Being a Compendium of Stuff I've Written

Hard Day at the Office
"Did you have a hard day at the office?" 
I don't even know what that means. 
A hard day for me
Means clothes drenched in sweat,
Sore muscles, aching joints,
Blood trickling from sundry cuts
And still feeling a spoiled
Twenty-first Century American
Pampered and effete
Beside Second World workers
Or my grandfathers,
Or theirs before them,
Who built this nation--
Blood, sweat, toil, tears--
For the benefit of others.
A "hard day" at the office?
Bourgeoisie, please.

A Midsummer Night's Dream: A Review

  Pity poor Peter Quince. He has hewn the cross borne by countless community theatre producers. He struggles with a poor script, dropped lines, competing egos, stage fright, and a bombastic prima donna with exaggerated sense of his own skills.
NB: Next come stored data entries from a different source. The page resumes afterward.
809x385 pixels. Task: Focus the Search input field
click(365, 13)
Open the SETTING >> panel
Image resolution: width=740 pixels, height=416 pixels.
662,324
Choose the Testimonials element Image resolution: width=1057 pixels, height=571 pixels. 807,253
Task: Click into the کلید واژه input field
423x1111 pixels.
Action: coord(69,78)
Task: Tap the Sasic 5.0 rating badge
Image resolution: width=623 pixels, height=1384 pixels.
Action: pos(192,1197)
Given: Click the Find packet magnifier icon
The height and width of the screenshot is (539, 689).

  Sidonie Garret has no such burden. This season's director of the Heart of America Shakespeare Festival has excellent scripts, a proficient troupe, and skillful technical production on every level.
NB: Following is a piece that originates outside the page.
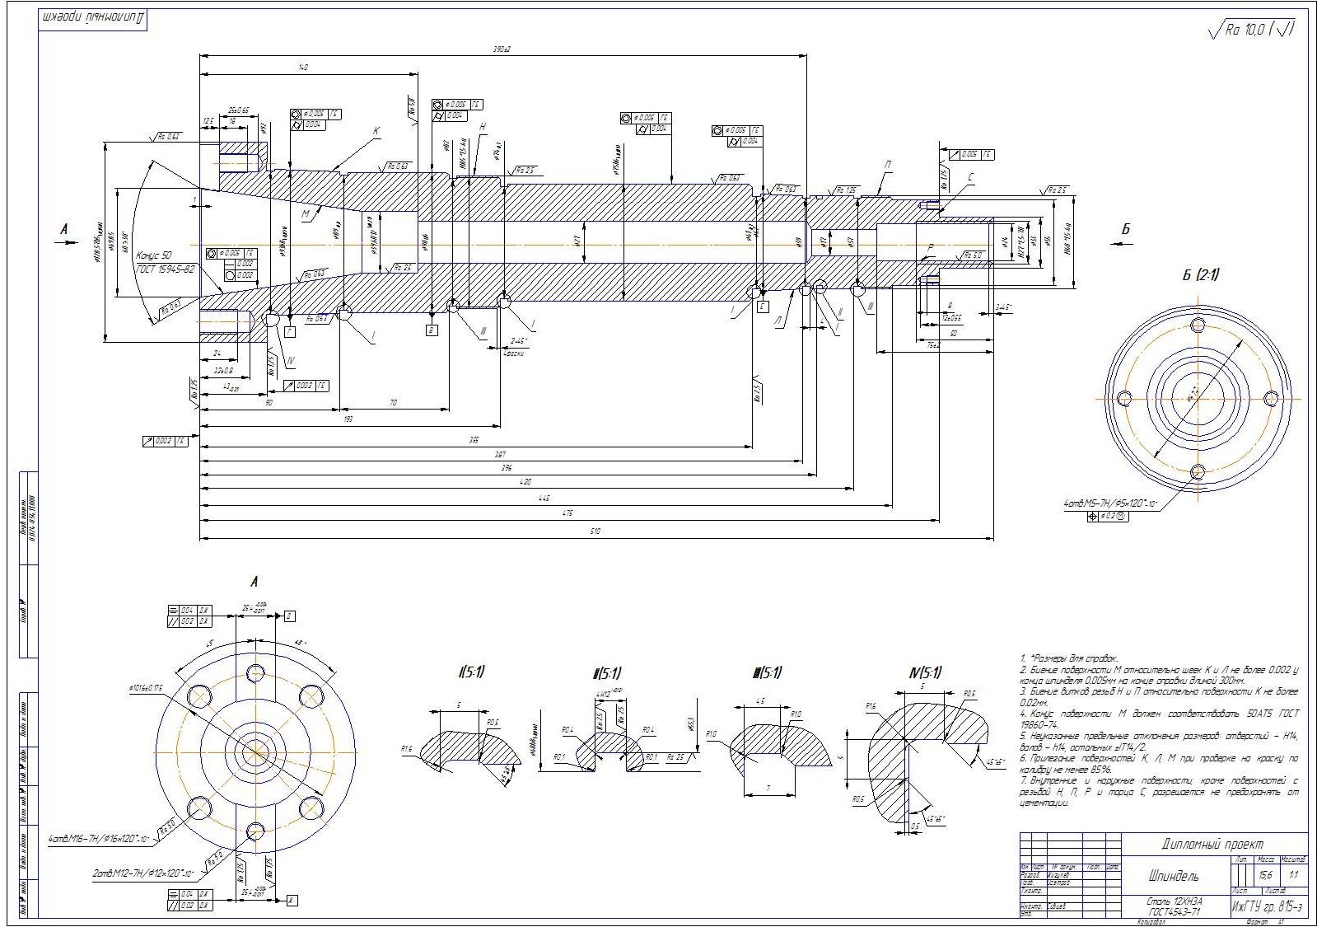Select the Сталь 12ХН3А material field

click(1173, 906)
  The central story of A Midsummer Night's Dream is the Hermia love triangle. This Athenian debutante loves Lysander, who loves her. So does Demetrius, who jilts Hermia's BFF Helena to pursue the former. By the end of the show it is obvious that “The course of true love never did run smooth.”

  There are essentially 3 casts navigating the Midsummer Night's Dream. These are the Court of Mortals, the Court of Faeries, and the Clowns. Each has something to recommend it, but the upper-crust Athenians get short shrift through the action. Despite what Robin Leach insists, the lifestyles of the rich and famous are just not that interesting. In this work Shakespeare is playing to the groundlings, and they want to see people like themselves dealing with the Fantastic.
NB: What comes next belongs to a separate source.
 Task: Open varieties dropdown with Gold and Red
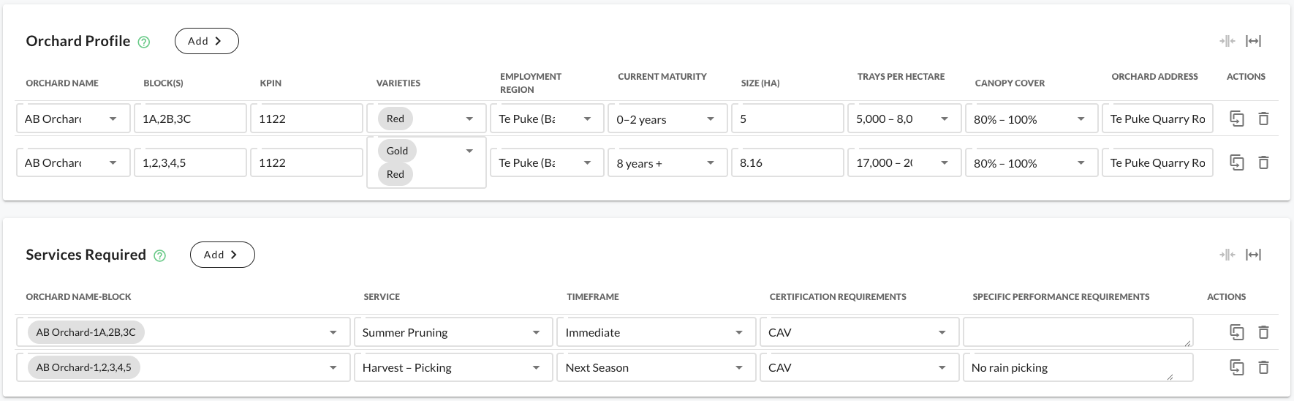click(469, 151)
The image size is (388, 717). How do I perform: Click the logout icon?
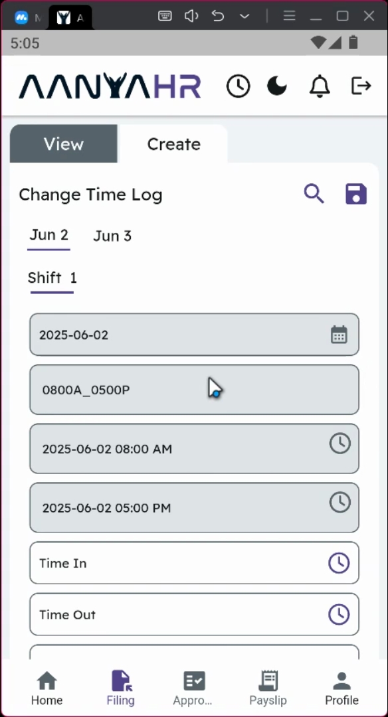coord(361,86)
  The set was Elizabethan minimalism at its best. Shakespeare—with wild departures from unity of time, place, and action—left scenery to his audience's imagination. This set did, as well. The three set pieces perform double-duty in the comedy, representing both the Court of King Theseus and the Enchanted forest beyond the gates of Athens. A simple revolution of a piece, low-key application of lights to flora, and the shift was complete.

  The costumes presented some intriguing choices. The Athenians wore costumes in the Regency style. Actors at the Globe, of course, would have worn costumes of their own era—Elizabethan--while “historical” accuracy would have dressed them in Bronze Age Greek attire. Director Garret picked costumes halfway between Shakespeare's age and our own. This was the era known as the Romantic Period when poets were discovering anew the Classical Age with its mythological wonders. As Shakespeare had no qualms about anachronism—slipping Roman Cupid and Vestals amidst the Greek Court of Theseus and Hippolyta—this costume choice works. (I may have been the only observer even to question it.)

  Costumes for the Faeries seemed inspired by the Persia of 101 Nights. The King and Queen had billowing, gauzy garb while their retainers wore bright floral colors. Most bore glittery colors painted like masks upon their faces. Their movements were a delicate dance. Glittery, sparkly music accompanied their movements. It was magical, as faeries should be.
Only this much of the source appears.